A man has been fined $10,000 after he was caught holding himself out to be a registered pharmacist when he was not
The man was alleged to have worked as a pharmacist between 25 and 29 June 2018 at a family-owned pharmacy in the Sydney suburb of Randwick.
It was alleged that he had dispensed scheduled medications on numerous occasions on 25, 27, 28 and 29 June 2018 at the pharmacy.
According to Channel Nine, the man had actually earned a Bachelor’s degree in Pharmacy in Ireland, but never completed the course required for him to register and practice in Australia.
But he went to work for his parents, who owned the pharmacy in question, as a pharmacist anyway.

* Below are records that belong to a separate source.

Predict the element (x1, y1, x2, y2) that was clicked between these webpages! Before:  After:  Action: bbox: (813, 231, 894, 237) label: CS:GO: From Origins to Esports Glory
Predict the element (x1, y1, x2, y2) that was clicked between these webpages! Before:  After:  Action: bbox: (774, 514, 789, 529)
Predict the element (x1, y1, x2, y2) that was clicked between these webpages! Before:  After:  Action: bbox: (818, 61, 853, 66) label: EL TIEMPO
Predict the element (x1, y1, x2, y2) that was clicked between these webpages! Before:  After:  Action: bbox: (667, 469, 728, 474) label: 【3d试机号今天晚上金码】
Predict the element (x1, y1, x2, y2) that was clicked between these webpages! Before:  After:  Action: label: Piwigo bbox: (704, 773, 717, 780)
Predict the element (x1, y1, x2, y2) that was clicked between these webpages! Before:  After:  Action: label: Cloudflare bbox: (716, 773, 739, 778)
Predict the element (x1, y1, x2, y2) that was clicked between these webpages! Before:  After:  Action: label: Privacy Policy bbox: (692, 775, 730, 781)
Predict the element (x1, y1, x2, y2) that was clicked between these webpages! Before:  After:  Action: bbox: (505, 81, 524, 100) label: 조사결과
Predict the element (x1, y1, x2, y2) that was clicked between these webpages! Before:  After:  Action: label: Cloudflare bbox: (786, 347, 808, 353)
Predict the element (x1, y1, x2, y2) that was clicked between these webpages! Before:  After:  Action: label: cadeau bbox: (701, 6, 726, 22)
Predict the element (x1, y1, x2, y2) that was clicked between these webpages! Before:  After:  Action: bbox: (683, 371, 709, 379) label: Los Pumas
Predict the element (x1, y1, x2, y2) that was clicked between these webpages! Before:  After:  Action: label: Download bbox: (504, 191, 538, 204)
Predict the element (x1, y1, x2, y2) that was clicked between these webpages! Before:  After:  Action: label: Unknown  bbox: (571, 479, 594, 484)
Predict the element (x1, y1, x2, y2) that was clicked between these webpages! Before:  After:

This came to light when his parents went on an overseas trip and an inspector with the Pharmacy Council of NSW conducted a routine inspection of the pharmacy on 29 June 2018.
On this date, the Council inspector observed a sign near the dispensary stating that the man was the Pharmacist in Charge – and the man claimed to be the registered pharmacist on duty.
However, the inspector could not find his registration on the public register of practitioners maintained by AHPRA, and ordered the pharmacy to be closed.
The man was subsequently charged with four counts of unlawfully holding himself out as a registered pharmacist.
AHPRA CEO Martin Fletcher said the court outcome demonstrated AHPRA’s work to protect health consumers across Australia from those who are falsely claiming to be registered health practitioners.
“Claiming to be registered as a pharmacist, when you’re not violates the trust of patients and the community,” Mr Fletcher said.
“It creates a significant risk to the health and safety of the public and AHPRA will take all the necessary steps to protect Australia’s health consumers against such unscrupulous claims.”
Pharmacy Board of Australia Chair Brett Simmonds said the conviction sends a strong message to the community about the requirements of registration.
“Together with AHPRA, the Council and the Board will continue working collaboratively to protect the public by taking action against anyone who claims to be a registered pharmacist when they are not,” Mr Simmonds said.
Joyce Cooper, President of the Pharmacy Council of NSW added, “Protection of the health and safety of the public is maintained by ensuring that only pharmacists who are suitably trained and qualified to practise in a competent and ethical manner are registered”.
“Holding out as a pharmacist when not qualified to do so is unacceptable to all.”
As well as the $10,000 fine, the man has been ordered to pay AHPRA’s legal costs of $4,000.